Controlling volume, speaking rate, and pitch - Amazon Polly

Controlling volume, speaking rate, and pitch

<prosody>

Prosody tag attributes are fully supported by the standard TTS voices. Neural and long-form voices support the volume and rate attributes, but don't support the pitch attribute.

To control the volume, rate, or pitch of your selected voice, use the prosody tag.

Volume, speech rate, and pitch are dependent on the specific voice selected. In addition to differences between voices for different languages, there are differences between individual voices speaking the same language. Because of this, while attributes are similar across all languages, there are clear variations from language to language and no absolute value is available.

The prosody tag has three attributes, each of which has several available values to set the attribute. Each attribute uses the same syntax:

<prosody attribute="value"></prosody>

  • volume

    • default: Resets volume to the default level for the current voice.

    • silent, x-soft, soft, medium, loud, x-loud: Sets the volume to a predefined value for the current voice.

    • +ndB, -ndB: Changes volume relative to the current level. A value of +0dB means no change, +6dB means approximately twice the current volume, and -6dB means approximately half the current volume.

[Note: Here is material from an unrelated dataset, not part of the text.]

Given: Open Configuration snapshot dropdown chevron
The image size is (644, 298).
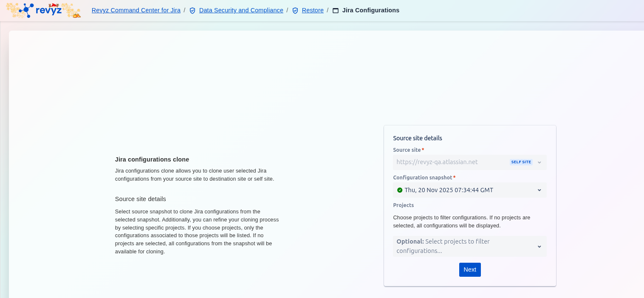Looking at the screenshot, I should tap(539, 190).
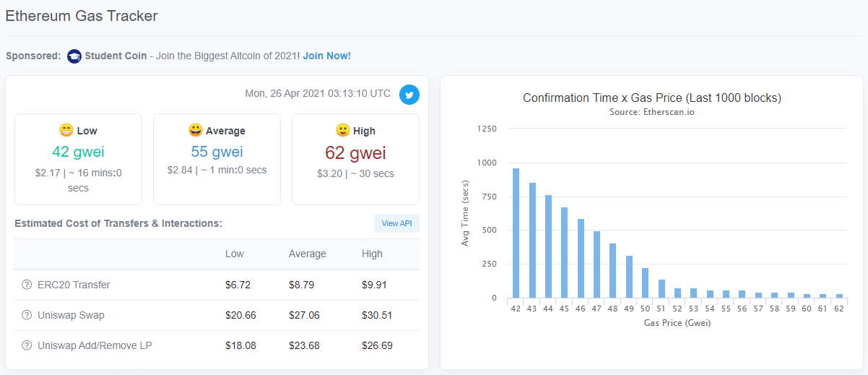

    For example, you could set the volume for a passage as follows:

    <speak> Sometimes it can be useful to <prosody volume="loud">increase the volume for a specific speech.</prosody> </speak>

    Or you could set it this way:

    <speak> And sometimes a lower volume <prosody volume="-6dB">is a more effective way of interacting with your audience.</prosody> </speak>
  • rate

    • x-slow, slow, medium, fast,x-fast. Sets the pitch to a predefined value for the selected voice.

    • n%: A non-negative percentage change in the speaking rate. For example, a value of 100% means no change in speaking rate, a value of 200% means a speaking rate twice the default rate, and a value of 50% means a speaking rate of half the default rate. This value has a range of 20-200%.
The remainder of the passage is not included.